Net Talent Score
One question that tells you how much people would recommend this leader.
Most 360 reviews measure how well a leader performs. They don't measure whether people want to keep working for them. A leader can score well on every dimension and still have a team that is actively looking for the door. Net Talent Score catches that. One question: "How likely are you to recommend working on a team or project led by [name]?" Respondents answer on a 1-10 scale. Ambassadors (9-10) would seek this leader out again. Supporters (7-8) are satisfied but not committed. Sceptics (6 or lower) have already started to disengage.
Why one question works
In 2003, Fred Reichheld published "The One Number You Need to Grow" in Harvard Business Review. His insight: customer loyalty could be measured with a single question. "Would you recommend this company?" It worked because it was short enough to answer and predictive enough to matter.
We took that insight and applied it to leadership. Instead of asking whether someone would recommend a company, we ask whether they would recommend working for a specific person. The Net Talent Score is the percentage of Ambassadors minus the percentage of Sceptics, producing a number between -100 and +100.
What the number reveals
Net Talent Score answers the question that most 360s avoid: would people choose to work for this person again? High scores on individual dimensions can mask the fact that people are looking for the door. A leader can score well on Focus and Standards and still lose the people they need most.
It surfaces something HR teams usually discover in exit interviews. When a strong performer leaves citing their manager, the data existed. No one chose to ask.

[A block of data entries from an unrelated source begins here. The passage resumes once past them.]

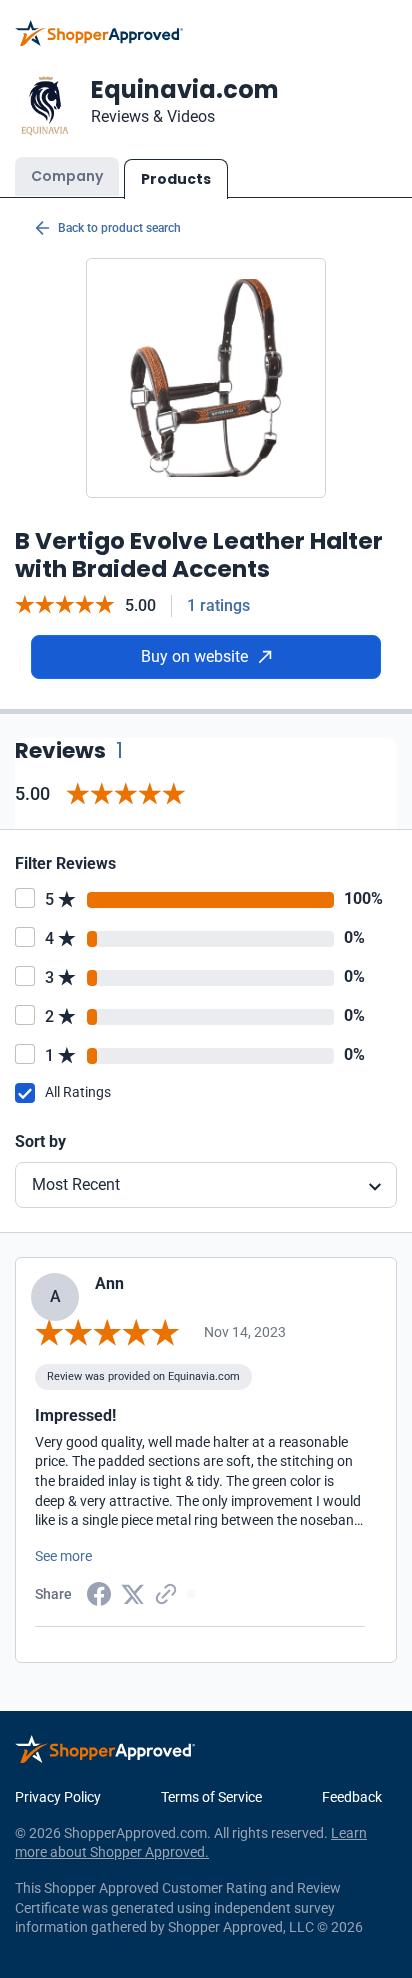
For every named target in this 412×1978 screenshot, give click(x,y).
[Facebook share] (99, 1593)
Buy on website (194, 656)
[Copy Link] (166, 1593)
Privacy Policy (58, 1797)
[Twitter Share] (133, 1593)
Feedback (352, 1797)
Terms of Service (211, 1797)
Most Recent (76, 1184)
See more (63, 1556)
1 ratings (218, 605)
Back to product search (119, 228)
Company (67, 176)
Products (176, 179)
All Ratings (78, 1092)
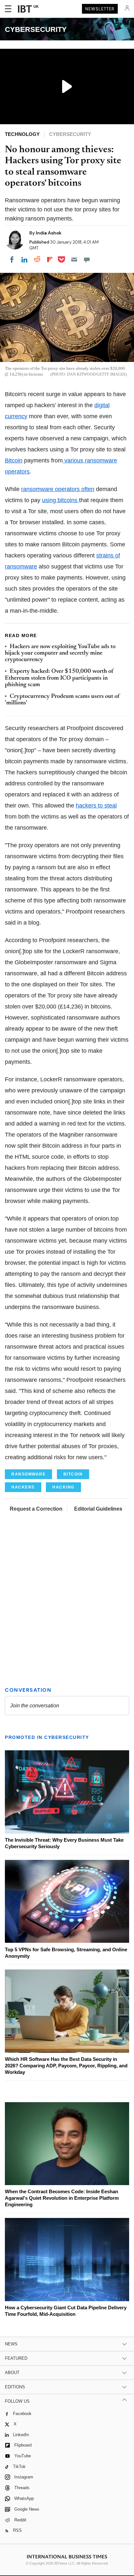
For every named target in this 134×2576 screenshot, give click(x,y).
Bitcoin (13, 460)
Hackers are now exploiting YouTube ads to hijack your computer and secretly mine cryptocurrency (60, 653)
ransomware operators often (57, 489)
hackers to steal (96, 805)
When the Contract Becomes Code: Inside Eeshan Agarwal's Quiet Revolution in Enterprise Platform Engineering (62, 2198)
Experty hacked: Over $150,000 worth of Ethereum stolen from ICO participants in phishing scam (59, 678)
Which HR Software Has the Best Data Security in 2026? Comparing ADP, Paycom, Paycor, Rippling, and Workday (66, 2065)
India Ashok (48, 233)
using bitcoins (60, 500)
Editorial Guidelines (98, 1509)
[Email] (74, 259)
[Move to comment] (87, 259)
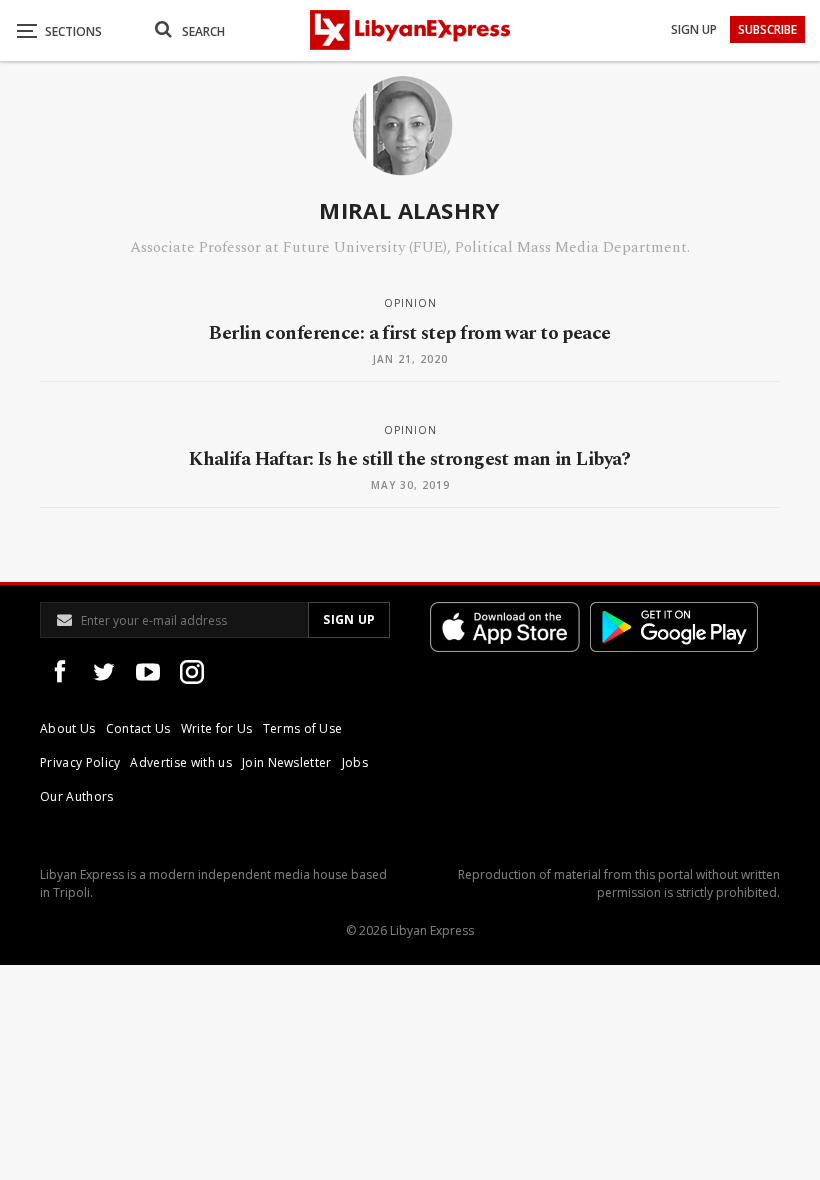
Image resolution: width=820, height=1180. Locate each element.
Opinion (410, 303)
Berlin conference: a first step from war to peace (409, 333)
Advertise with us (180, 762)
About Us (68, 728)
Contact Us (138, 728)
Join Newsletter (287, 762)
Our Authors (77, 796)
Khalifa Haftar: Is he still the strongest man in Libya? (410, 459)
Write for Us (217, 728)
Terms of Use (303, 728)
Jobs (355, 762)
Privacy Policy (80, 762)
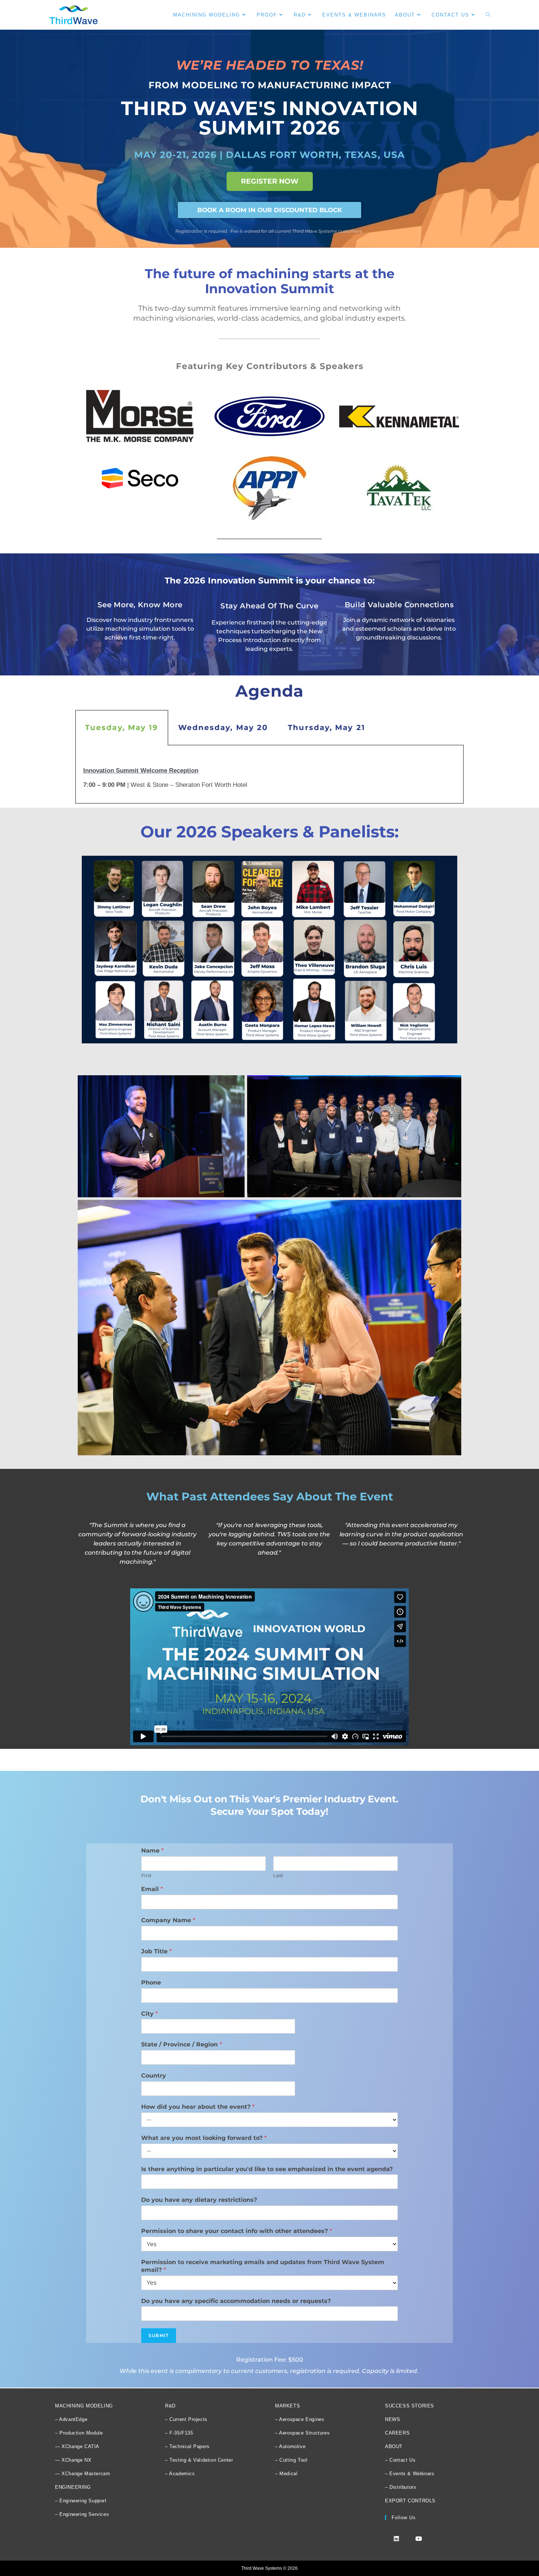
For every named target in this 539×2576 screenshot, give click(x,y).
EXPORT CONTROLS (410, 2500)
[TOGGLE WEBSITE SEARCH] (488, 15)
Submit (158, 2335)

The distribution matters as much as the score itself. A leader with 60% Ambassadors and 20% Sceptics has a very different problem from a leader with 40% Ambassadors and zero Sceptics, even though both might score around +40. One has a loyalty gap. The other has a ceiling. The report shows both, because the path forward depends on which problem you're solving.
References
- Reichheld, F.F. (2003). "The One Number You Need to Grow." Harvard Business Review.